** Opening Dataset block **

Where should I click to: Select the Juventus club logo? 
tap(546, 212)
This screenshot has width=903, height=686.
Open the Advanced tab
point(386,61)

** Closing Dataset block **

## What is being asked
From the line that contains "This screenshot has width=903, height=686." to the last line of the data, write out each line exactly and add nothing.

## Your solution
This screenshot has width=903, height=686.
Open the Advanced tab
point(386,61)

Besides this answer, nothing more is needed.